# Can bank's take an amount of redress owed off morgage balance?



## Catwoman (19 Nov 2017)

Does anyone know can the banks take a significant amount of interest overcharged in the tracker examination off your morgage balance without your consent and just offer you redress on the balance?


----------



## Brendan Burgess (19 Nov 2017)

Hi Catwoman 

If you were overcharged €10,000 interest, it would be something like: 
€7,000 overpaid by you 
€3,000 too high a mortgage balance. 

So to put you back in the position, you should have been, you would get the overpayment of €7,000 back, and the balance would be reduced by €3,000. 

If you were overcharged €10,000, but you were €30,000 in arrears, then the correct approach was to set the €10,000 overpayment against the balance and you would get no refund.
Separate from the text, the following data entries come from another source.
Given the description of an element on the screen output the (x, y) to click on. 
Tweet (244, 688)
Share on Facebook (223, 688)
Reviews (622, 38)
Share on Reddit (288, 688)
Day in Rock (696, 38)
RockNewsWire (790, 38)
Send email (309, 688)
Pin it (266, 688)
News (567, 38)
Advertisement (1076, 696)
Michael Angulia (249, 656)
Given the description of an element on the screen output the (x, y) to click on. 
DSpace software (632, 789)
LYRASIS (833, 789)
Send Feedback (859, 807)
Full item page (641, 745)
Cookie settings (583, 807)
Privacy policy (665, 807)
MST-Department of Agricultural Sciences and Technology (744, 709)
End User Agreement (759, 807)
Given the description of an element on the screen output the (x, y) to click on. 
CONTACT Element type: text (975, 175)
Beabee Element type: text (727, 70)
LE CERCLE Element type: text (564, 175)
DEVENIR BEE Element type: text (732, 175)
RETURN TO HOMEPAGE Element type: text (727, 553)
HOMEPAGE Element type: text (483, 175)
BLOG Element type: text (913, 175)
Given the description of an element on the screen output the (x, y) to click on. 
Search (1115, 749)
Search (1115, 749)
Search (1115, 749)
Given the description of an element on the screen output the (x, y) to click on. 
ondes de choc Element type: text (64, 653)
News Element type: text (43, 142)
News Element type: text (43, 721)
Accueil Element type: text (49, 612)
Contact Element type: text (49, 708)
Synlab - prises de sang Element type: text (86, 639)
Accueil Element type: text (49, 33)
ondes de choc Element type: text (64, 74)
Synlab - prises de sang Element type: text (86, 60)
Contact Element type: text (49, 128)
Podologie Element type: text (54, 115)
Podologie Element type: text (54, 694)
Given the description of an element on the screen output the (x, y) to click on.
You will find a full explanation here: 

*Calculating the refund when a tracker is restored*


----------



## Sadhbs (19 Nov 2017)

If your mortgage is not in arrears will the bank give a cheque for the refund or will they automatically pay the refund of overcharged interest against the mortgage balance?


----------



## Brendan Burgess (19 Nov 2017)

If you were overcharged €10,000 interest, it would be something like:
€7,000 overpaid by you
€3,000 too high a mortgage balance.


----------



## tigger45 (21 Nov 2017)

if the bank treated the excess interest charged as overpayment couldnt that have a higher benefit to the customers?
not at low levels of overcharge, but for those of us with high overpays and long time periods?
why is this not an option?


----------



## Brendan Burgess (21 Nov 2017)

Hi tigger 

I don't understand your point.

The principle is fairly simple.

Although the interest overcharged was €10,000, the person only overpaid €7,000. So that is all that they should get back in a refund. 

Brendan


----------



## tigger45 (5 Dec 2017)

My question was this, if you overpaid your interest over a number of yrs, say 5, at a rate of €500 per month you would entitled to 30k overpayment returned but if it was treated as an overpayment on the principal for 5 yrs it's potential impact is to reduce your mortgage by 50 - 60k, isn't it? 
I'd imagine the banks don't want to do this but it starts to look more fair if they do.


----------



## RedOnion (5 Dec 2017)

Hi Trigger, that's what they're effectively doing. As part of the redress they're calculating interest on the overcharged amount.


----------